The required asphalt track with parabolic cross section and without longitudinal joints was built by means of the bridge paver from SMB Construction. This machine was designed especially for paving circuits and tracks with curved and superelevated profiles and changing radii. The asphalt mix is transported from the truck by means of a self-propelled feeder and adjustable augers to a scraper belt. A paddle chain then distributes the mix evenly in front of the screed. A microprocessor-based controller in the paver takes care of the correct position of the screed elements. Contact-free inductive sensors—joint matchers/trackers—measure both position and height, from specially developed reference rails—skis. Then, the computer controlled hydraulic cylinders deform the screed in a way that the paved layer reaches its nominal position in each area of the space curve. The data needed was exactly determined in advance and stored in the paver’s software as a digital terrain model. Simultaneously, a slope control system surveyed the inclination of the bridge girder. In parallel, a surveying team checked and recorded the paving continuously.

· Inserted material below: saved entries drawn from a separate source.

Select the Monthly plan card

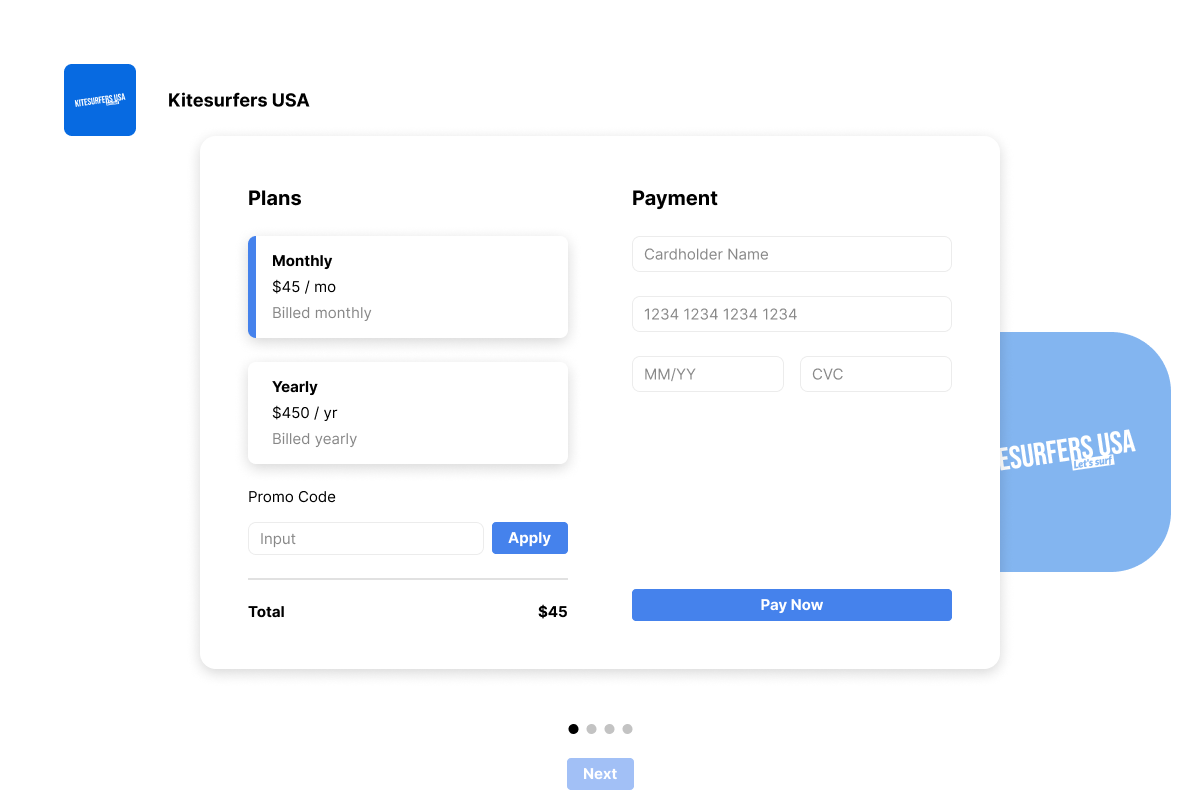coord(408,287)
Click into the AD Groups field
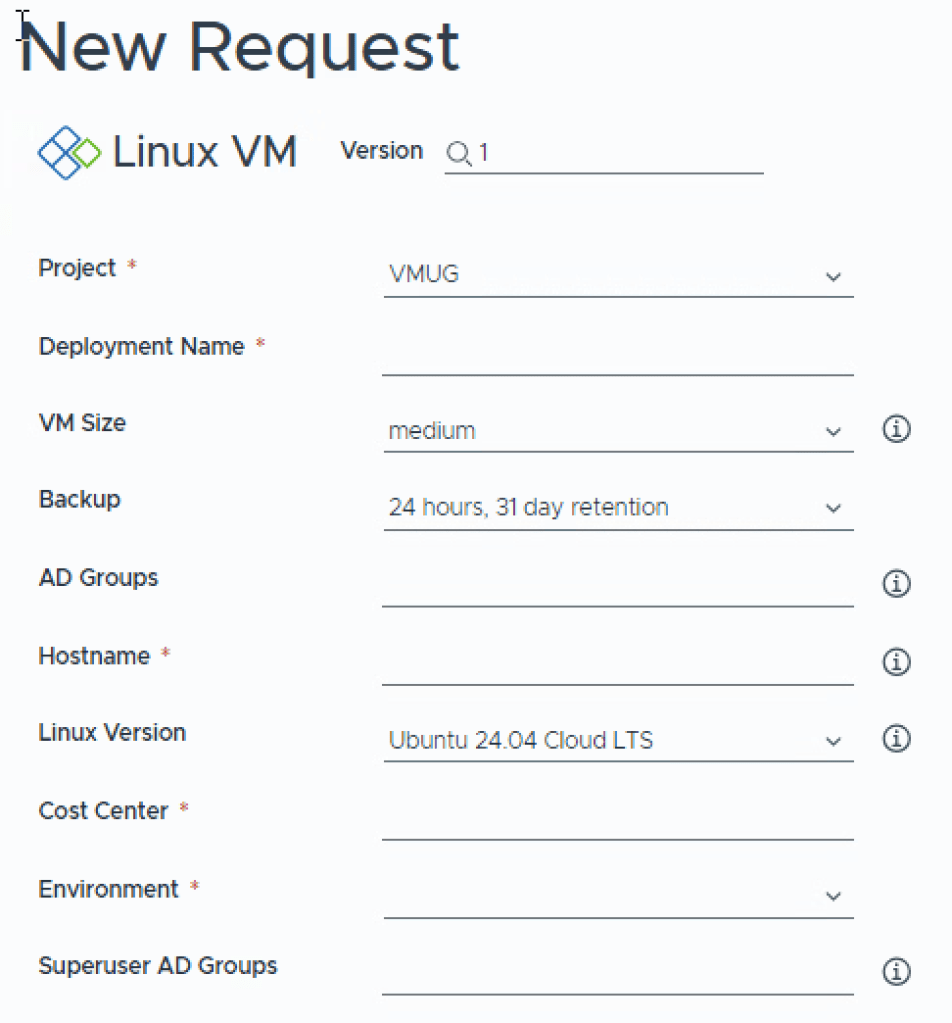The width and height of the screenshot is (952, 1023). (617, 585)
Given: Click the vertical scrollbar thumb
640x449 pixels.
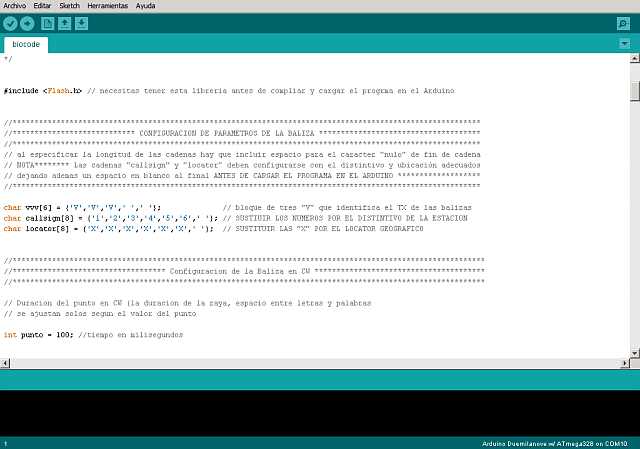Looking at the screenshot, I should click(x=634, y=90).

For the compaction, double vibratory rollers with specially shaped drums were used. Moreover, two rollers in the upper, steep area were each lead by a mobile winching vehicle. The roller in the shallower track section worked without winching vehicle. The use of a roller lead by a winch brings a considerable time frame of approximately 15 minutes between the paver and the breakdown compaction. This is why it might become difficult to achieve the intended degree of compaction under poor weather conditions such as low ambient temperatures or strong winds. This problem is worsened by the inclination in the top section because the rollers necessarily develop lower normal forces and thus a lower compaction effect.

Sensors were integrated into the new road surface. They permanently deliver data concerning temperature and humidity of the pavement so that these could be considered both in the testing results and to detect the road characteristics. Moreover, the new safety barrier on the upper edge was “electrified.” It was equipped with signal transmitters, which are able to inform the drivers on the track in case of an impact.

Mix It Up

Adam Opel AG demanded a long-lasting asphalt pavement with homogeneous surface. In addition, paving in steep slope required an adequate stability of the asphalt in hot, non-compacted condition.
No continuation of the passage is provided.